Exercise:
The data below holds a line containing "Русский (137, 2037)" and a line containing "[button] (54, 40)"; please quote exactly those two lines and every line between them, and nothing else.

Exercise materials:
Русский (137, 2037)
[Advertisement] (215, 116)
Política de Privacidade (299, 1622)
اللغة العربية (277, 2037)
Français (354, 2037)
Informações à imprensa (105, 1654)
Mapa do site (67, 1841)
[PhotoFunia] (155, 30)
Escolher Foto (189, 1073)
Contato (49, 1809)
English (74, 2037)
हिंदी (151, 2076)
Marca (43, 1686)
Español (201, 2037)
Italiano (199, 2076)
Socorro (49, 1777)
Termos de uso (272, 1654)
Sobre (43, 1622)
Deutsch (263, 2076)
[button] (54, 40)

...

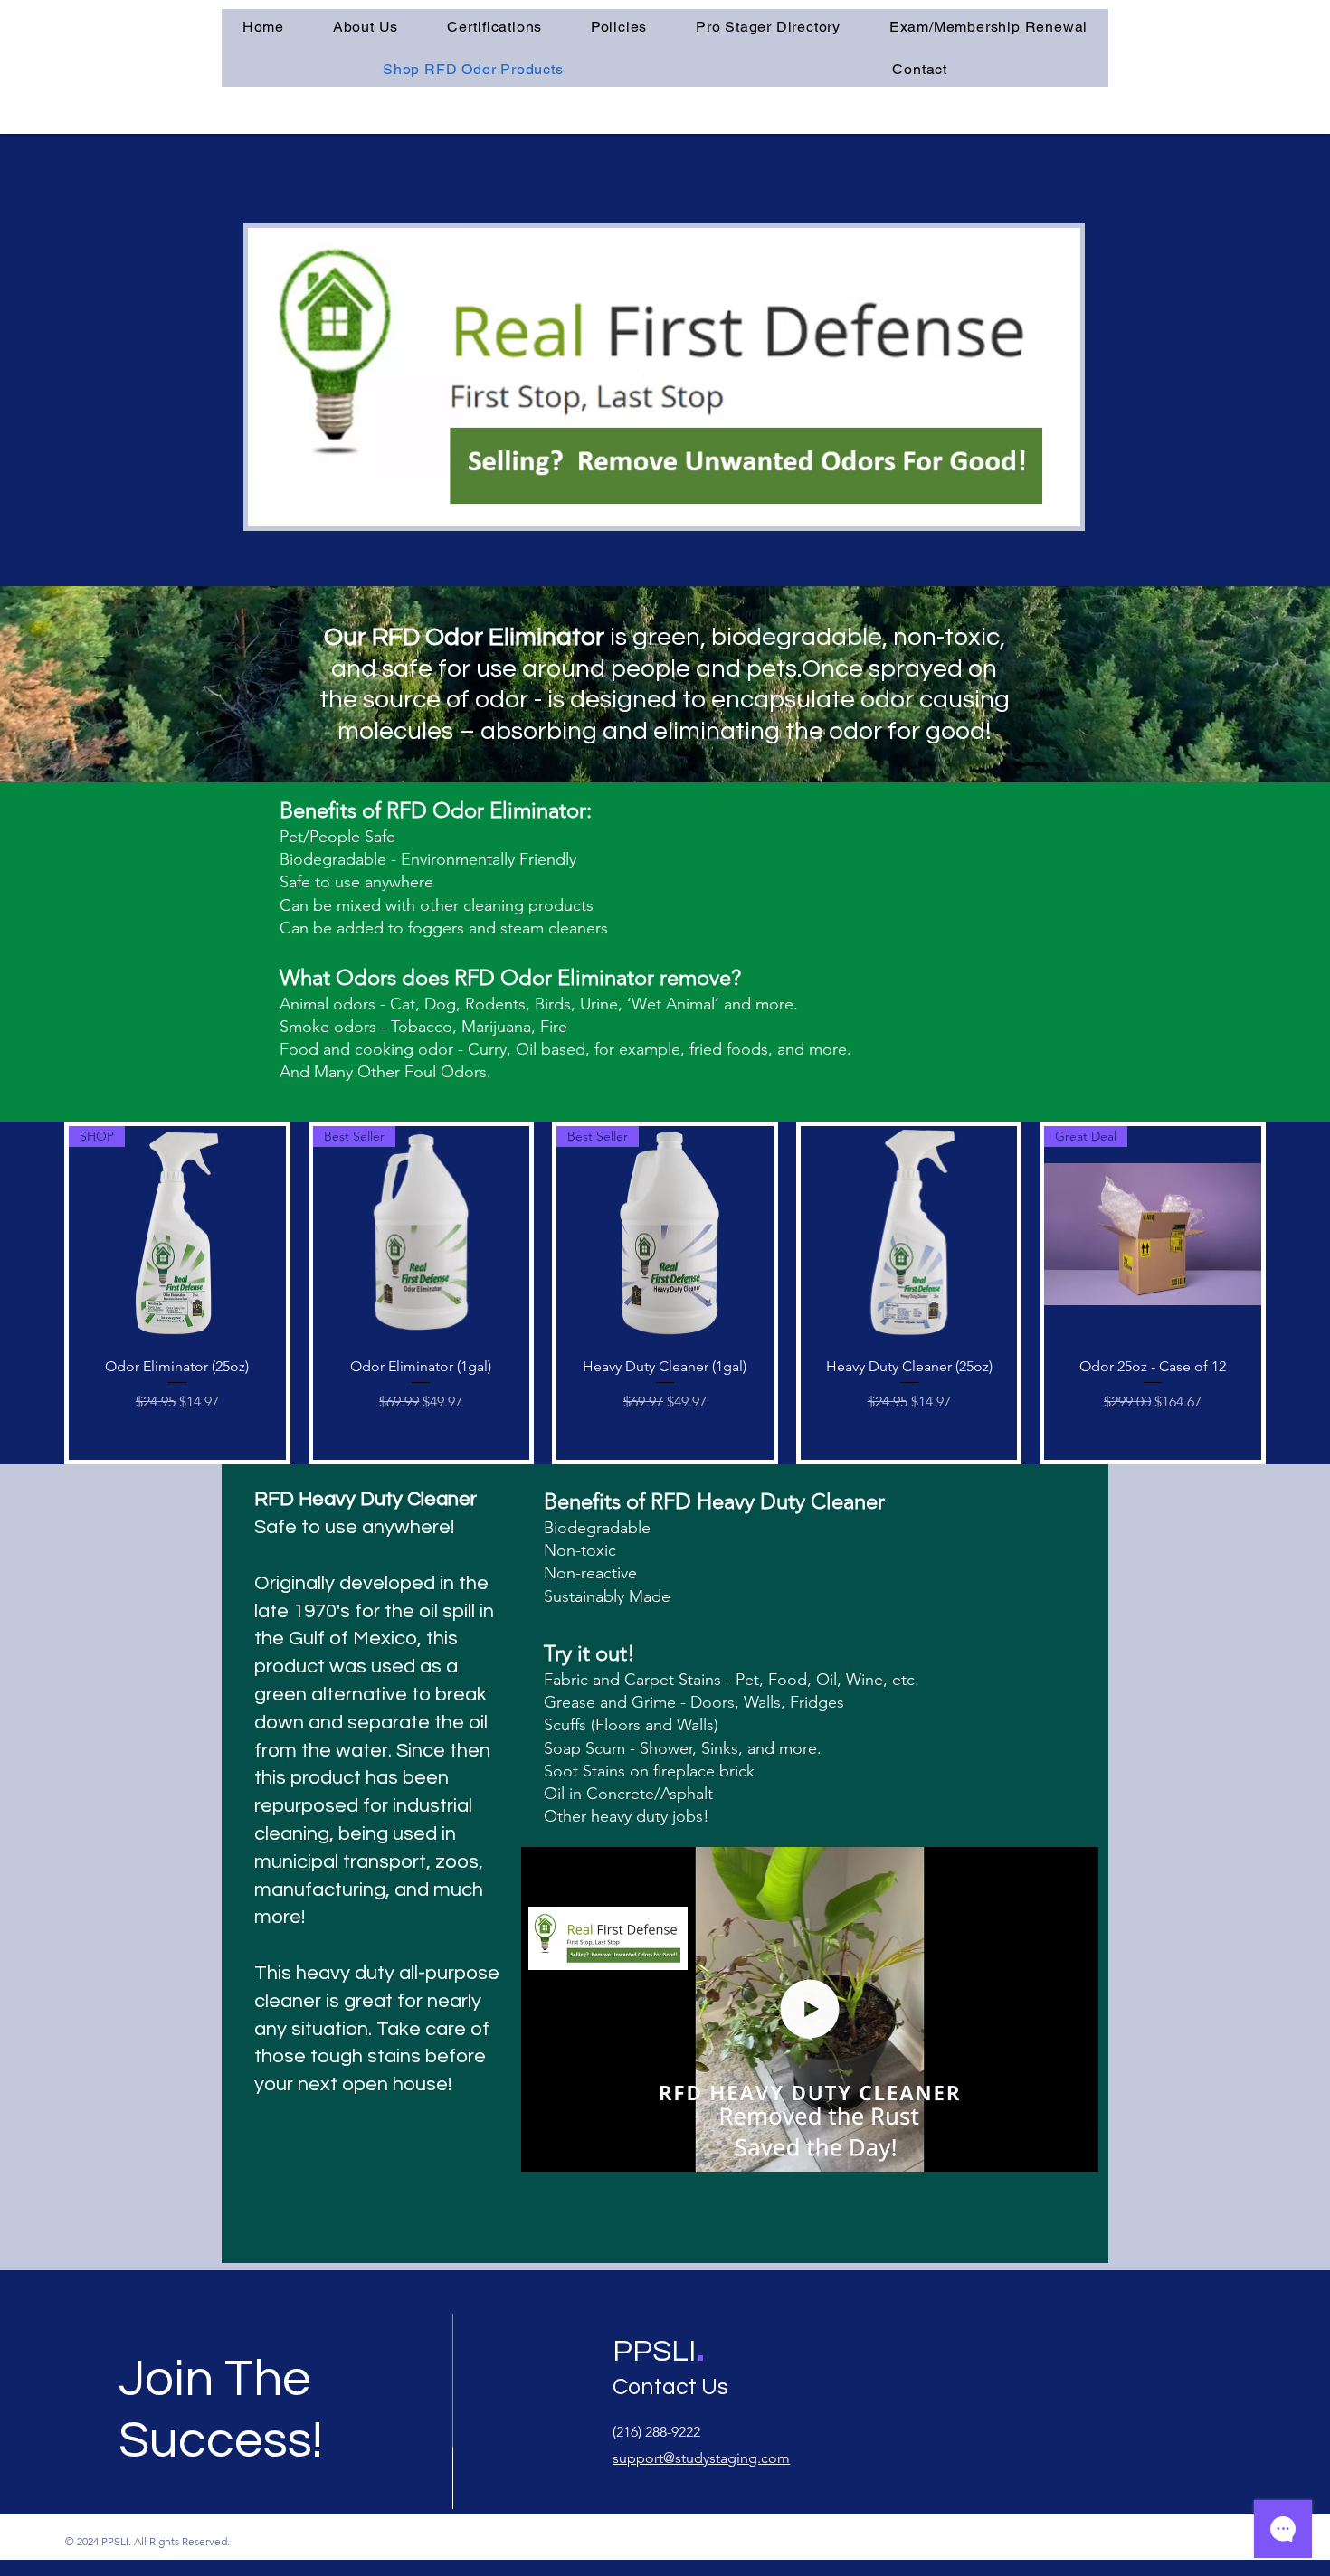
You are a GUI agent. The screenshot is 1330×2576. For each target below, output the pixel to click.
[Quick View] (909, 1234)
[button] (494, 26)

--

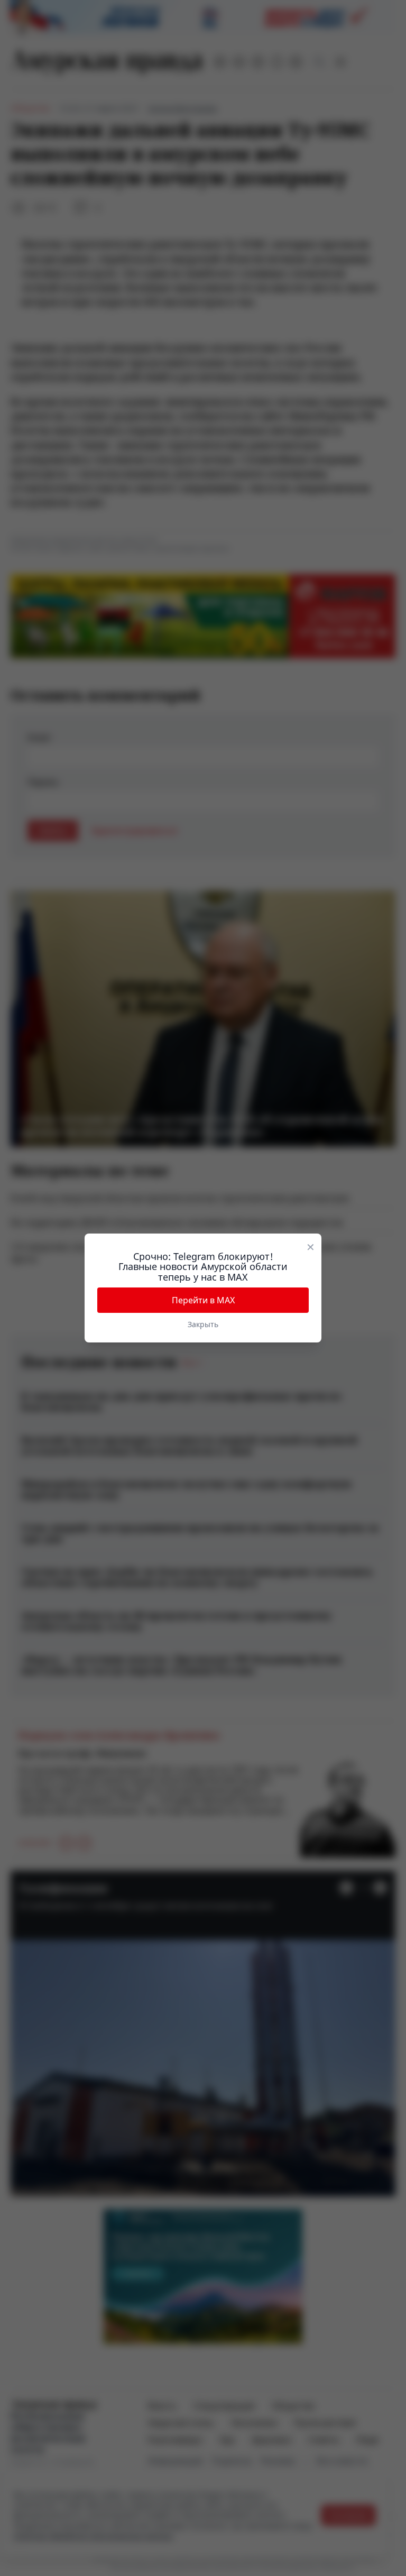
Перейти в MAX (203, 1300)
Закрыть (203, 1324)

The completed task:
Русский (137, 2037)
[Advertisement] (215, 116)
Política de Privacidade (299, 1622)
اللغة العربية (277, 2037)
Français (354, 2037)
Informações à imprensa (105, 1654)
Mapa do site (67, 1841)
[PhotoFunia] (155, 30)
Escolher Foto (189, 1073)
Contato (49, 1809)
English (74, 2037)
हिंदी (151, 2076)
Marca (43, 1686)
Español (201, 2037)
Italiano (199, 2076)
Socorro (49, 1777)
Termos de uso (272, 1654)
Sobre (43, 1622)
Deutsch (263, 2076)
[button] (54, 40)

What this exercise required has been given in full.